Comptez 90 à 120 minutes annoncées de vol pour une batterie chargée, avec un écart considérable selon le poids du rider et le régime moteur employé. Rouler à pleine puissance peut diviser l’autonomie par deux. La recharge complète demande en général 1 h 30 à 4 h.
Techniquement oui, et l’eau plate est même le terrain idéal pour apprendre. Juridiquement, chaque plan d’eau intérieur relève d’un règlement de police propre, souvent municipal ou préfectoral, qui peut interdire les engins motorisés. Renseignez-vous auprès du gestionnaire du plan d’eau avant toute session.
Non. L’e-foil ne demande ni lecture de vague ni technique de rame, et beaucoup de pratiquants n’ont jamais surfé.
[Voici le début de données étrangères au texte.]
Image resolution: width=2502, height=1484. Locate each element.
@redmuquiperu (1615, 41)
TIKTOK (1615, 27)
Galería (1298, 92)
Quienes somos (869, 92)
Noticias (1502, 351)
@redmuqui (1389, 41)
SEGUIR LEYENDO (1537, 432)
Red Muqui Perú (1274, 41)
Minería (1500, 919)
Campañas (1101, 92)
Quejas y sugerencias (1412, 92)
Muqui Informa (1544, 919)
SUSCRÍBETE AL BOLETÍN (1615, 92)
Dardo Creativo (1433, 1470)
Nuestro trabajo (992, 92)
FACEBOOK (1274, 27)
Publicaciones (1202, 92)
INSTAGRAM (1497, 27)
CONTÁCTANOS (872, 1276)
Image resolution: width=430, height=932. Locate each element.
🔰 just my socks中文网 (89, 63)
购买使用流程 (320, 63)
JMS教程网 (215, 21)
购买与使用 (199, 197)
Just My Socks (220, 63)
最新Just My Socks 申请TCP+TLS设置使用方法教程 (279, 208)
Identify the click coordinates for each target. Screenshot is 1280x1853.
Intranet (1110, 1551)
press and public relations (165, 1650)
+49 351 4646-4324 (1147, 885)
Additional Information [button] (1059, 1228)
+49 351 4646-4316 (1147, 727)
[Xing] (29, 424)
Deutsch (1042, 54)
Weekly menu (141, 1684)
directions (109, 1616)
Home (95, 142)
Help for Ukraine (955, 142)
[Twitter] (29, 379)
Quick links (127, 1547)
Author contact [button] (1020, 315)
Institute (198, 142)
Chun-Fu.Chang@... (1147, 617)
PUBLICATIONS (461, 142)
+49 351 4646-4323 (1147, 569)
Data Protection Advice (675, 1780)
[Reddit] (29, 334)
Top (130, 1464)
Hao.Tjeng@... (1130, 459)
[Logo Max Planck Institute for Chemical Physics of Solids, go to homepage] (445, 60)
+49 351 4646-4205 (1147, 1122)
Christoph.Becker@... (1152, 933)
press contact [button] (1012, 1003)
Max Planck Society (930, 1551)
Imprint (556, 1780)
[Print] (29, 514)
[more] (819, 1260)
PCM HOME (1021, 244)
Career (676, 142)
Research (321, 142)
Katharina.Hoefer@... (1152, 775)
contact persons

Les prérequis réels sont de savoir nager, d’être à l’aise dans l’eau et d’avoir un minimum d’équilibre. Une expérience de glisse accélère la progression sans être indispensable.
Le risque principal n’est pas le moteur mais l’aile : en carbone ou en aluminium, elle est rigide, fine et se déplace vite sous l’eau. Casque et gilet d’impact sont recommandés par tous les constructeurs. La deuxième source d’accident est la collision, d’où l’importance de rider loin des baigneurs.
La planche et le foil voyagent sans difficulté particulière, mais pas la batterie. Les accumulateurs lithium de cette capacité dépassent très largement les seuils autorisés en bagage et relèvent du transport de marchandises dangereuses. En pratique, la batterie voyage par fret spécialisé ou reste au départ.
Le marché de l’occasion reste étroit et les décotes sont irrégulières. Le point à examiner en priorité n’est pas la planche mais la batterie : son nombre de cycles et son état conditionnent l’essentiel de la valeur, et son remplacement représente une part importante du prix du neuf.